Cook and pack individual meal

I make sure to cook and bake separate portions. Each meal is packed individually for easy grab and avoids leftovers.  An average day meal looks like this: three meals and two snacks. I label each meal, with date and time: breakfast 4/14/17 8AM – lunch 4/14/17 1PM – Morning snack 4/14/17 11AM – Afternoon snack 4/14/17 4PM – Dinner 4/14/17 6PM. I only pack freshly made food involving meat for the first day of the trip.


Plan extra snacks

I always pack what I call the “reinforcer snack”. In our experience, extra snacks became handy when unforeseeable situations occur, such as when my son with autism experiences an unwanted event.  Having a snack on hand encourages him to maintain the overall enjoyment and to reinforce appropriate behavior. The snack is usually a selection of anything dry; home made banana chips, home made nut bars, crackers, raisins, nuts, seeds (expect peanuts); I pack 2-4 types of nuts depending on the number of travel days.  Easiest packing is snacks in zip lock with date and time.


Pack meals that do not perish

It’s the worst nightmare to find spoiled food when you open your bags. I learned the hard way. Don’t pack too much meat or poultry or food that needs to be reheated. You might not find a fridge to store your food. I pack my food with ice packs but I still have to take into consideration that the ice-pack will melt and I just saved time by keeping my food “fresh”. After many trials I found out that a meal that doesn’t get spoiled is my oven baked food. My vegan lasagna is my most successful long lasting dish: serves two meals.


Find a kitchen that will cook for you.

This is definitely a stretch!
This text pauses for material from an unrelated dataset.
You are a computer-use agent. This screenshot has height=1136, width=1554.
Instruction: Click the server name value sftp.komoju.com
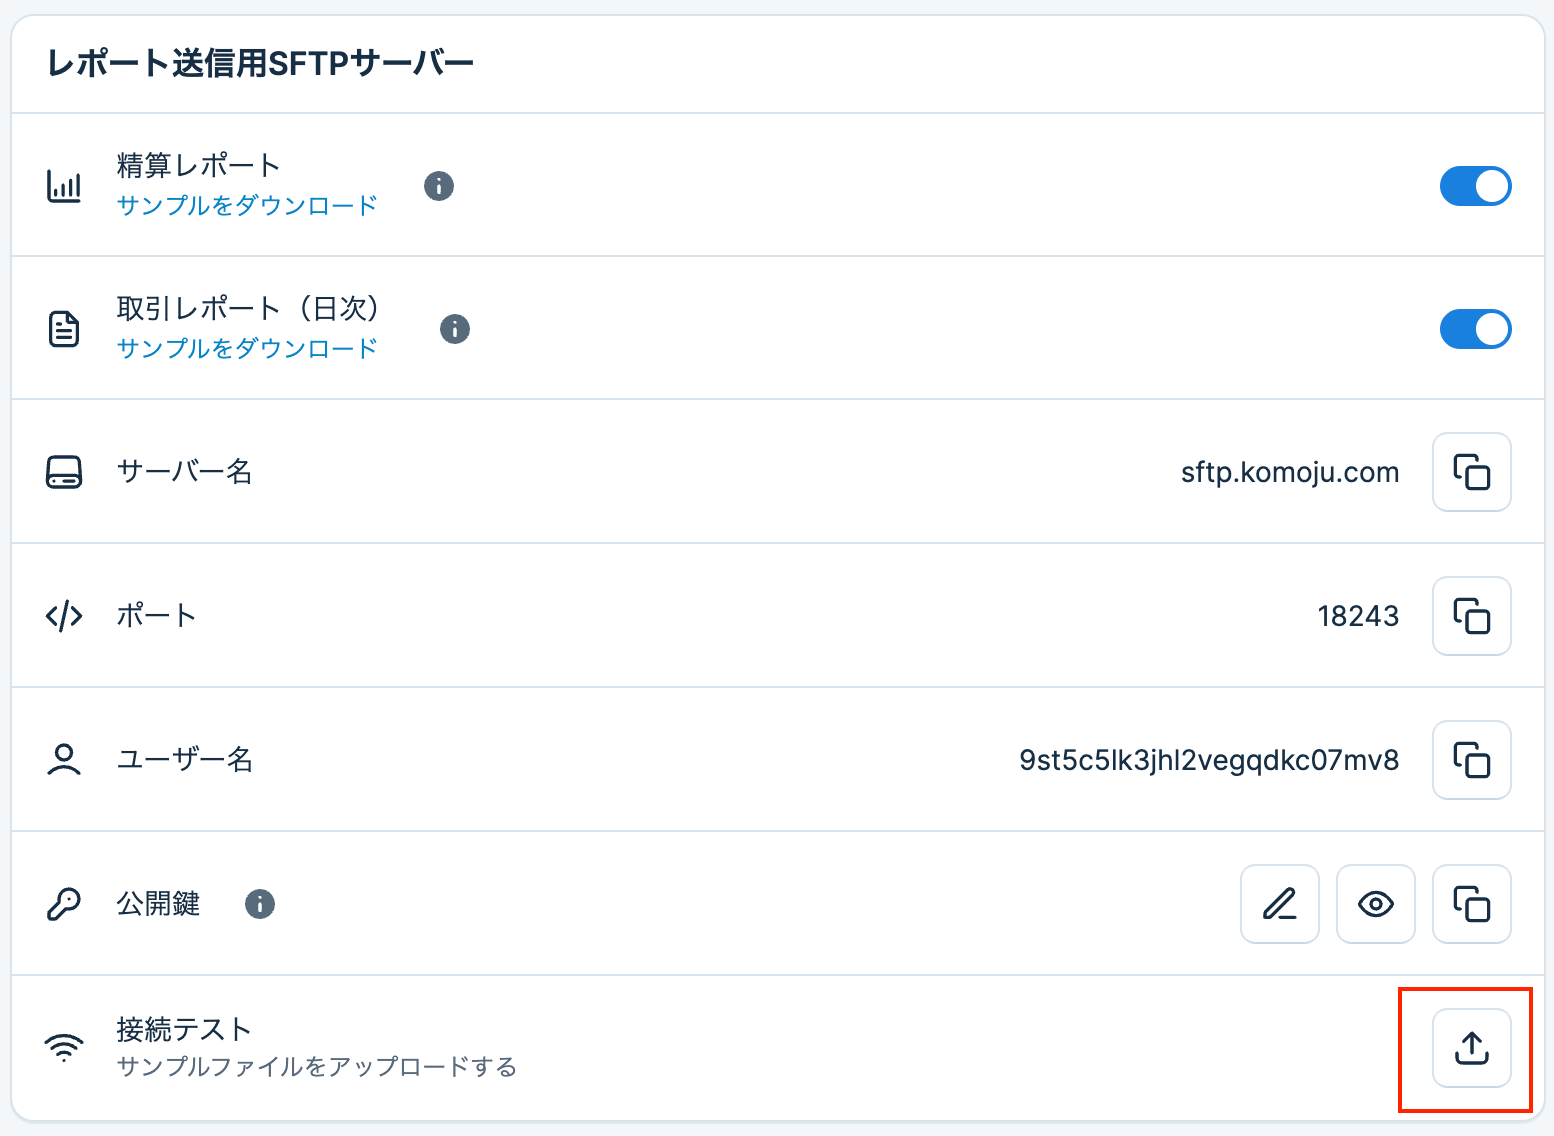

But I ran into a kitchen that would cook for my son; with my own utensils and my ingredients. All I had to do was ask and the worst-case scenario is a refusal, which I am expecting as I come prepared.


Stretching rules

I never pack fruits as I usually find them readily available. Fruits are most reliably-allergy safe food that my son can eat without major risk. My son was only eating cooked fruits at the beginning of his restricted diet, until I observed he could tolerate raw fruits. However, if we ran out of snacks, I would resort to fruits from the nearest store, rather than an ice cream or yoghurt, which would definitely be harmful. Raw fruit isn’t a life threatening intolerance for us, but it is finding a way to pick your battle and make your trip enjoyable.


Breakfast made easy

We still keep an eye on food safety but what I found most difficult to this day is a safe breakfast for my son. Until I created recipes that my son would enjoy, our breakfast meal wasn’t any different from lunch or dinner. As the years go, by we refined our menu and are now able to create nut pancakes, yeast free bread, egg free muffins. So when traveling on special diet, I only pack a breakfast basket with baked goods: muffins, breads, scones, pancakes and crackers. When we sit in a restaurant we wink at my son’s gourmet-look breakfast. Today, for lunch and dinner, I can get away with sauce free, grilled chicken or meat and dressing free steamed vegetable.